Soutien et adaptation au quotidien
Gérer la vie quotidienne d’un enfant atteint d’amblyopie implique une approche attentive et empathique de la part des parents. Il est important de montrer du soutien à votre enfant dans le suivi de son traitement, que ce soit le port de lunettes correctrices ou d’un cache-œil. Dans la vie de tous les jours, il peut être utile d’adapter l’environnement à la maison et à l’école pour faciliter l’utilisation de l’œil affecté. Par exemple, des activités ludiques et éducatives qui stimulent la vision peuvent être bénéfiques. Veillez à ce que votre enfant ait des pauses régulières pour reposer ses yeux, surtout si le traitement implique l’occlusion de l’œil dominant. Enfin, il est essentiel de créer un environnement familial positif et encourageant. Valoriser les efforts de l’enfant et lui montrer de la compréhension peut aider à réduire tout sentiment de frustration ou de différence lié à son amblyopie.

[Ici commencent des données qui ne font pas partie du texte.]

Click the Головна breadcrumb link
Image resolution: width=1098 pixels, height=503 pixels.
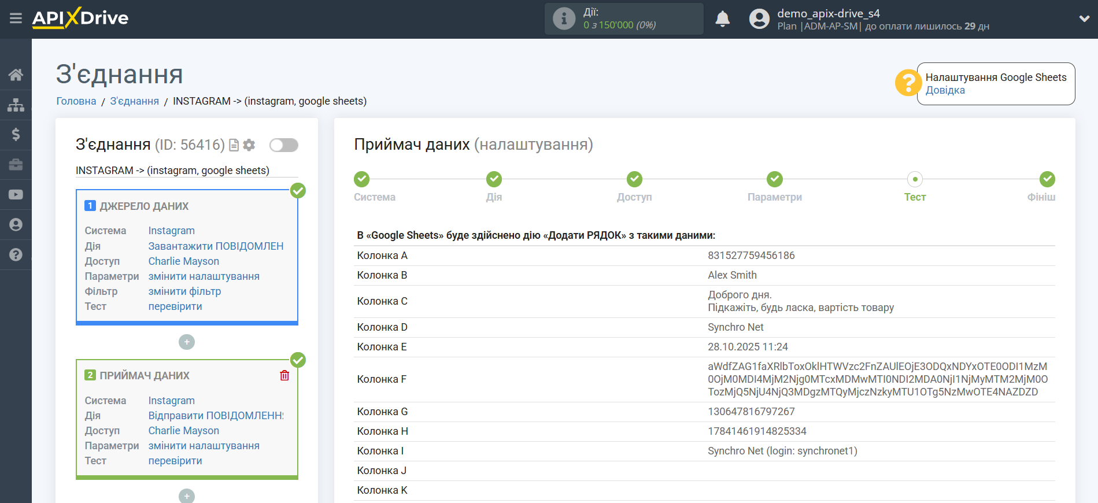coord(76,101)
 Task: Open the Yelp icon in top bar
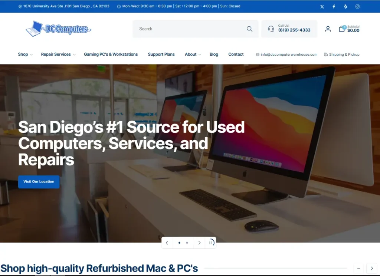click(345, 6)
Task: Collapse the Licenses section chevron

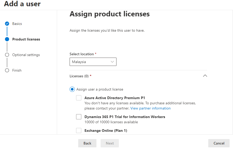Action: tap(205, 76)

Innovations dans le traitement
Le monde de l’optique et de la santé visuelle est le théâtre d’innovations constantes ! Les recherches avancent vite et permettent aux traitements des troubles visuels infantiles d’être de plus en plus efficaces et novateurs. Ainsi, depuis quelques années, des lunettes pour amblyopie existent (Amblyz), et de nombreuses applications et jeux vidéo voient le jour pour aider les enfants amblyopes à retrouver une vision binoculaire.

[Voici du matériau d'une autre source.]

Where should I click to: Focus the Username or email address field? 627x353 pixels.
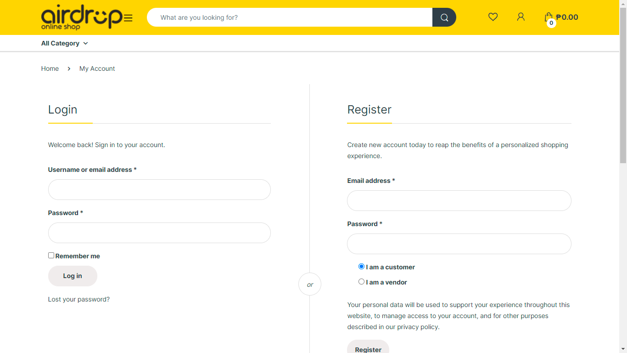[159, 189]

Le plus célèbre de ces jeux est Dig Rush. Toutefois, des séances de Tetris ont aussi eu des résultats positifs sur la vision des amblyopes. Des applications comme Duovision sont déjà sur le marché.
Pronostic de l'amblyopie
L’amblyopie n’est réversible que pendant la période sensible, de 0 à 6 ans voire jusqu’à 10 ans (le meilleur moment pour le traitement se situerait avant 3 ans). Si l'œil amblyope n’est pas traité suffisamment tôt, il sera difficile voire impossible de faire remonter l’acuité visuelle. L’enfant risque de garder un œil malvoyant, ce qui peut engendrer un risque de handicap visuel et d’altération de la qualité de vie à l’âge adulte. Les adultes ne possèdent pas la plasticité cérébrale permettant de développer les connections œil-cerveau.
Si le traitement n'est pas mis en route ou s'il n'est pas bien effectué, l'enfant aura un œil malvoyant à l'âge adulte et ce, de façon définitive. Passé l'âge de 8 ans, il n'y a plus de possibilité de rééducation.